The mean is sensitive to outliers… so should we even use it?
Clearly, the mean can be heavily influenced by any outliers present in the data set. By the time I graduated college, I swear this was borderline indoctrinated into my mind. So much so, in fact, that until recently, I truly thought that means could not be trusted. I believed that the median was the superior summary statistic.
Spoiler alert #2: oh boy, was I wrong.
Once again, I have Mr. Wheelan to thank. His book revealed to me that means are not only useful, but in some cases, they are vital forms of measurement to better understand a data set.
Yes, means are susceptible to outliers. And yes, the median is not susceptible to outliers. The median gives each observation in the data set an equal amount of weight, no matter its magnitude.
However, this is actually the median’s ultimate downfall. *cue dramatic music*
“Not all data points are created equal”
In our rapper example, there is no denying that the median was the better descriptive statistic. But this is because we wanted to treat each rapper equally when investigating their fame.
────────────────
=== Complete the following ===
1. Answer these questions using the excerpt on means and medians:
(a) Until recently, which summary statistic did the writer believe was superior?
(b) Whose book showed the writer that means can be useful?
(c) In the rapper example, why was the median the better descriptive statistic?
2. In the excerpt on means and medians, condense the paragraph beginning "Yes, means are susceptible to outliers" into a single shorter sentence that keeps its main facts.
3. Write the next part of the excerpt on means and medians, picking up after its final sentence.

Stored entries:
────────────────
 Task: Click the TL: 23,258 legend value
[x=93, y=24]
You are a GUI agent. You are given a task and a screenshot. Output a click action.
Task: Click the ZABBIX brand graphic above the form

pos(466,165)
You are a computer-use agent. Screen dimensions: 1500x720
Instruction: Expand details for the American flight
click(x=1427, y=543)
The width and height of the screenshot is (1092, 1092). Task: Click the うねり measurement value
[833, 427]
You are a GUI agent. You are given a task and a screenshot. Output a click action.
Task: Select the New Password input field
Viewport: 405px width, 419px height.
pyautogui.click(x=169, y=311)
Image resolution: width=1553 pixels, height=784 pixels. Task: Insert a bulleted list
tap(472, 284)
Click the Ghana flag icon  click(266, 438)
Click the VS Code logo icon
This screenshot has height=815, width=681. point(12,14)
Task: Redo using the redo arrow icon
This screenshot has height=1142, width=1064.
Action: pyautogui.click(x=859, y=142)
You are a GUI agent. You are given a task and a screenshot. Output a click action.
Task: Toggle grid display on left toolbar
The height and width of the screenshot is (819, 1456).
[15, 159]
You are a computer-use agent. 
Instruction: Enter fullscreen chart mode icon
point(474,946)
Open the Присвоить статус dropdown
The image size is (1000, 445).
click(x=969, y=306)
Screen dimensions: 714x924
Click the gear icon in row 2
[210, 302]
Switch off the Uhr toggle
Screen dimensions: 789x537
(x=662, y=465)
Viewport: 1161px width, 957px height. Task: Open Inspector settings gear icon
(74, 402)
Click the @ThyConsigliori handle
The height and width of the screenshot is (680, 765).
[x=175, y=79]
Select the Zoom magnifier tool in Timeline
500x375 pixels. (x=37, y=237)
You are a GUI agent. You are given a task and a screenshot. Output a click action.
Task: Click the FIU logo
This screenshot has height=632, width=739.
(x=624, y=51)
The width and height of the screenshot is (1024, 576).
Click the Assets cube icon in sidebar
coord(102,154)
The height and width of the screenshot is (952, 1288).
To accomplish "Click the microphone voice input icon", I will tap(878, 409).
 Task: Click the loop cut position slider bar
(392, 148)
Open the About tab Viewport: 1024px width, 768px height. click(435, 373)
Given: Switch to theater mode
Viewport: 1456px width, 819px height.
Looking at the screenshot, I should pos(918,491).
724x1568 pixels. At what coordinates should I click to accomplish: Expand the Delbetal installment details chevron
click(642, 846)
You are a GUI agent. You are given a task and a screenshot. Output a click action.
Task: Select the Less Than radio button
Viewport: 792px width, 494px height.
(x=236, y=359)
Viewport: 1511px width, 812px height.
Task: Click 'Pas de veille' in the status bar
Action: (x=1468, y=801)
────────────────
=== Responses for each task ===
1.
(a) The median.
(b) Mr. Wheelan's.
(c) Because each rapper was meant to be treated equally when investigating their fame.

2. Means are affected by outliers, but the median is not, because it gives every observation equal weight regardless of its magnitude.

3.
When dealing with data sets where not all data points are created equal, the mean triumphs over the median. Charles Wheelan did an amazing job illustrating this in his book, by using a medical trial as an example.
Since my brain thrives off of seeing examples, I took the time after my daily reading to develop my own scenario where the mean would beat out the median as the best descriptive statistic of choice.
An example where the mean might get you a raise (and the median might get you fired)
Suppose that you are an analyst for an e-commerce business. The marketing team is planning a campaign to reach out to your existing customers in hopes of boosting revenue in a slow quarter. They build a beautiful email template with brilliant copy, and blast that email out to about 500,000 of your loyal customers.
10 days go by, and everyone is dyyiiiinnng to see the results of this campaign that the team worked so hard for. You start pulling the data, and naturally, you think to first summarize the data with some descriptive statistics. One option is to find the central tendency of the dollars that were spent by each customer who received the campaign email.
Since you’ve heard that the mean is sensitive to outliers, you decide to use the median as your central tendency measurement. You run your calculations, and your result is a big, fat, terrifying ZERO. Zilch. What? But there were thousands of customers who used the promo code!!! There’s no way in heck that you can deliver these results to the marketing team (at least without putting some people in hot water).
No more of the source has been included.